“You still think the Kansas will win clear of her difficulties?” she said rather hurriedly. “I am sorry to bring King Charles’s head into the conversation, but, after all, the ship’s safety is essential to your survey.”
“Every hour strengthens my opinion,” was the confident reply. “Suarez says that there is a reasonable chance of occasional brief spells of fine weather at this period of the year. At any rate, the gale may not be absolutely continuous, and Walker is assured that he can patch up the engines for half speed. Given a calm day, a day like this, for instance, we can reach the Straits in a few hours.”
“And the Indians?”
“I leave them out of my reckoning. What else can I do?”
“Kill ’em,” said Tollemache.
Courtenay glanced sharply at his fellow-countryman. He disliked these references to the Alaculof bogy in Elsie’s presence. It was enough that it should exist without being constantly paraded. Though the girl herself was the culprit, Tollemache should have left the topic alone.
But Tollemache was a man of fixed ideas. The device of canvas shields to repel boarders had set him thinking how much more effective it would be if the savages were kept at a distance. He well knew that they would not be deterred by a shotgun and a few revolvers, once they had made up their minds to carry the ship by assault. To explain himself, he was compelled to speak at some length, and his swarthy face flushed under the unusual strain.
“We have dynamite aboard,” he said. “Why not construct a couple of infernal machines which could be fired by pulling a string, and let them drift towards the canoes when the Indians are near enough?”
“It is worth trying,” was Courtenay’s brief comment, though he saw later that Tollemache’s suggestion was a very useful one.
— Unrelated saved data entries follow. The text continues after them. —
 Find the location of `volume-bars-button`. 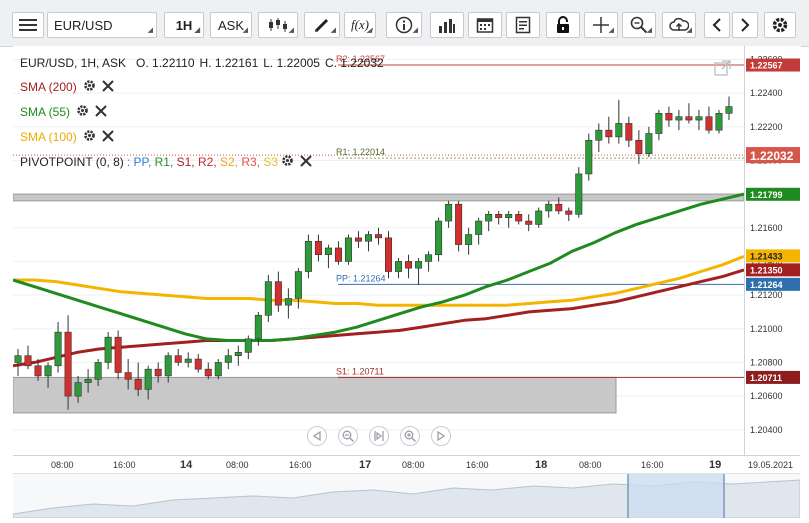

volume-bars-button is located at coordinates (447, 25).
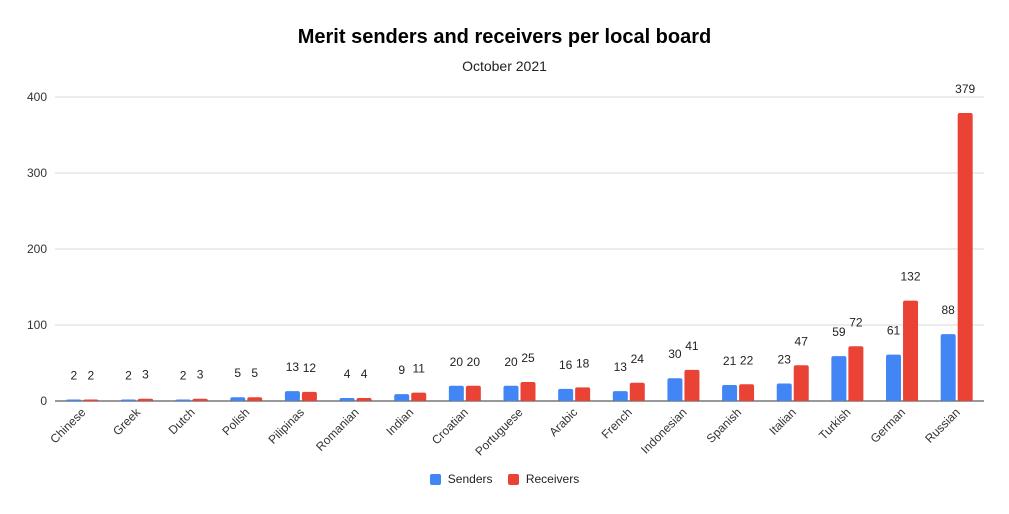  What do you see at coordinates (68, 426) in the screenshot?
I see `x-tick-label: Chinese` at bounding box center [68, 426].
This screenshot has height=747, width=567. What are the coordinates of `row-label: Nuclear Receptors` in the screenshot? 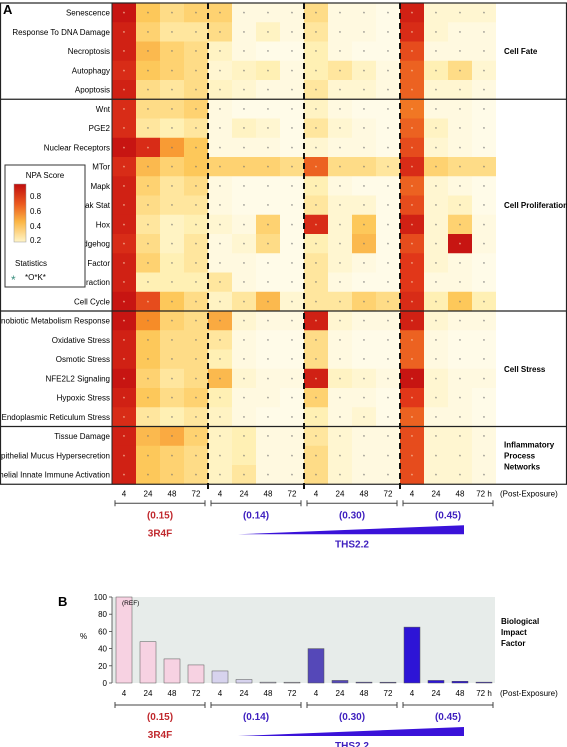 It's located at (77, 148).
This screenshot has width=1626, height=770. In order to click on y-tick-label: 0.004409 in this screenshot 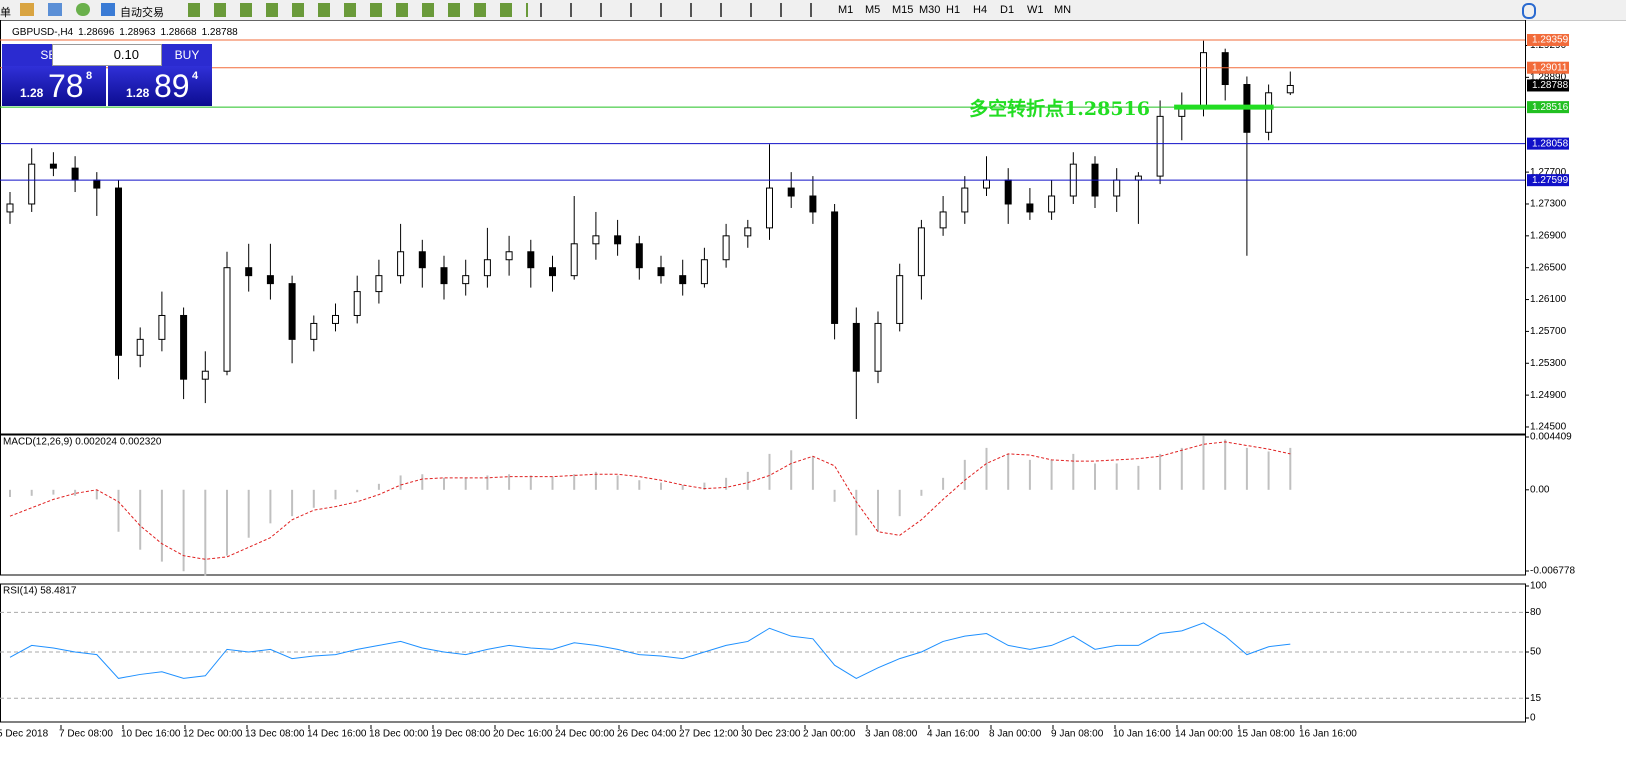, I will do `click(1551, 438)`.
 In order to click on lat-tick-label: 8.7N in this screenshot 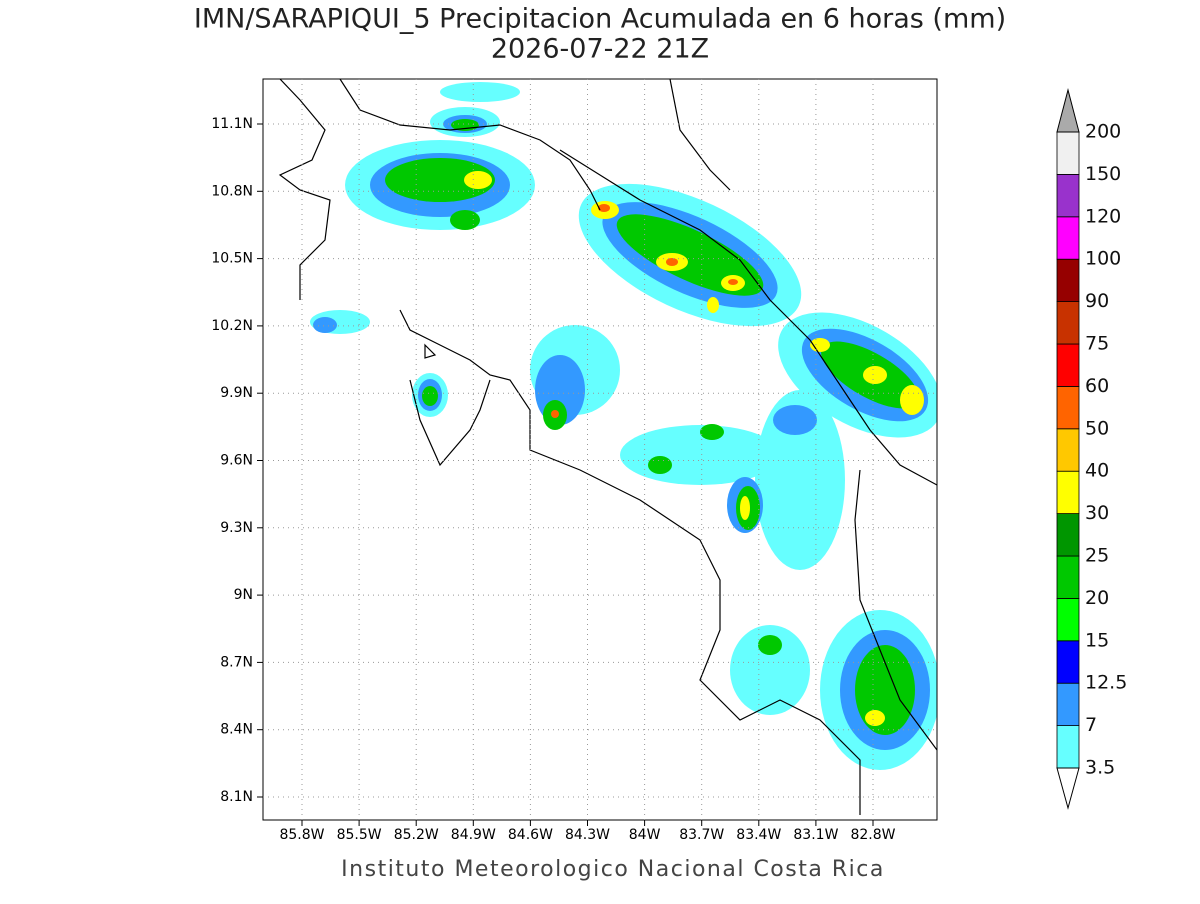, I will do `click(236, 662)`.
Elsie’s first task was to prepare a large-scale drawing of the southern part of Hanover Island, as set forth in Admiralty Chart No. 1837 (Sheet 2, Patagonia), which is the only trustworthy record available for shipmasters using the outer passage between the Gulf of Penas and the Straits of Magellan. It was a simple matter to fill in the few contours given. The neighboring small islands were shown in reasonable detail, but the whole western coast of Hanover Island itself consisted of a dotted line and a solitary peak, Stokes Mountain, the height of which could be estimated and its position triangulated from the sea. Even Concepcion Straits on the north and the San Blas Channel on the south were marked in those significant dotted lines. The coast was practically unknown to civilized man. One of the last fortresses of the world, grim, inhospitable, it guarded its secret recesses with crag and glacier and reef-strewn sea.